Musk responded to comments on the post, saying that Super Micro Computer Inc. would also provide servers. Super Micro’s X account responded to Musk with a celebratory emoji and a link to his website.
XAI will use Dell’s XE 9680 servers at the factory, a Dell spokesperson said in an email. “Our size, scale and scope of solutions position us well for large-scale projects like this,” the company said in a statement, adding that the size of its so-called graphics processing clusters allows it to train AI models faster.
A Super Micro representative did not immediately respond to requests for comment and additional details.
Both Dell and Super Micro are increasing their server capacity to win more business from companies that build and operate artificial intelligence programs that require more data processing power. Super Micro announced earlier this week that it plans to add three new facilities in Silicon Valley to support AI growth. Dell said last month that revenue from its servers equipped to perform AI tasks more than doubled last quarter from the prior period and that the backlog has grown.

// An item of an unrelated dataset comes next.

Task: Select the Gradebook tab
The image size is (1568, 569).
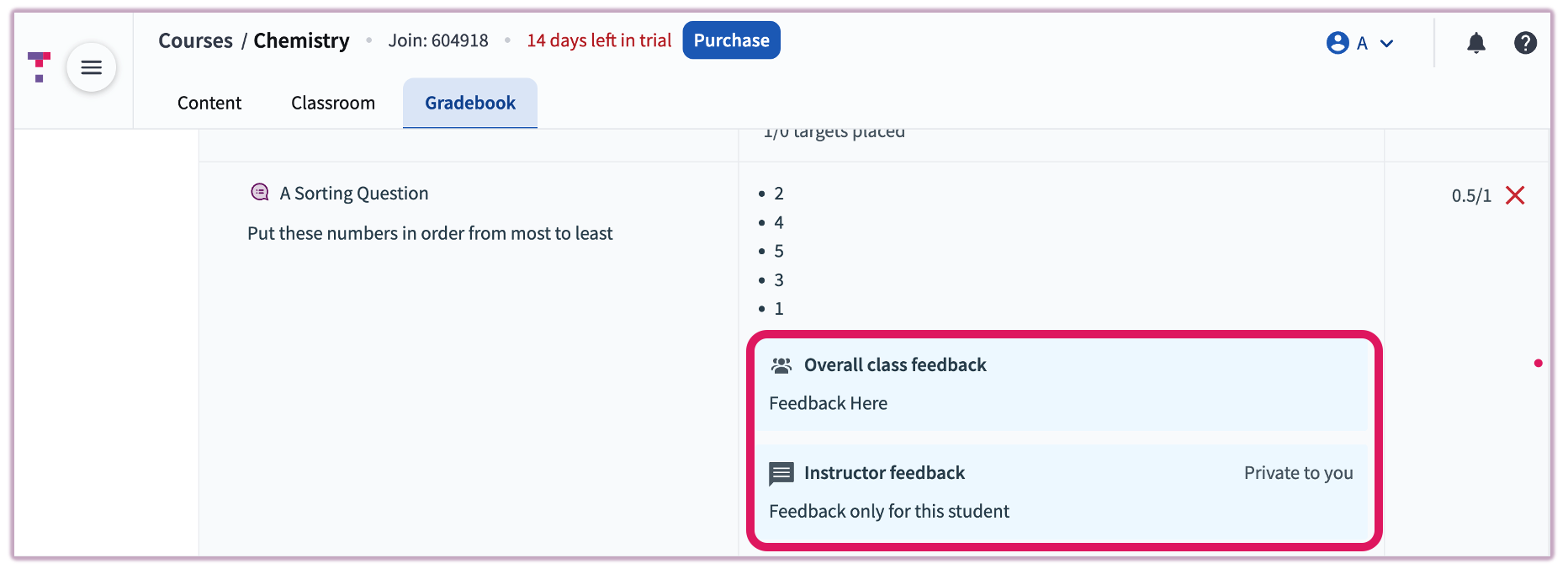Action: pyautogui.click(x=469, y=102)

“Dell’s servers are for Elon Musk’s AI startup xAI, and will likely account for half of the server volume, while the rest will be for Super Micro,” said Bloomberg Intelligence analyst Woo Jin Ho. “If the deployment is for Grok 3, which requires 100,000 Nvidia H100 GPUs, the xAI server deal could be worth $3 billion, assuming a price of $1 million per AI server rack.”

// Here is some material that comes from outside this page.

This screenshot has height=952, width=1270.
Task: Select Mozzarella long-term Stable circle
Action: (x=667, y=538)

Dell shares rose about 1% to $150.63 at 10:56 a.m. in New York trading, after previously gaining as much as 8.3%. Super Micro rose 8.2% to $995.45, after previously rising 10%. Nvidia gained 2.5% to $138.94.
Musk launched xAI, an artificial intelligence startup, in July 2023 in response to OpenAI and its wildly popular chatbot ChatGPT. Musk was instrumental in founding OpenAI, but withdrew his support and warned of the dangers of AI to humanity. The startup launched its ChatGPT competitor Grok last November and raised $6 billion in venture capital funding in May at a pre-money valuation of $18 billion.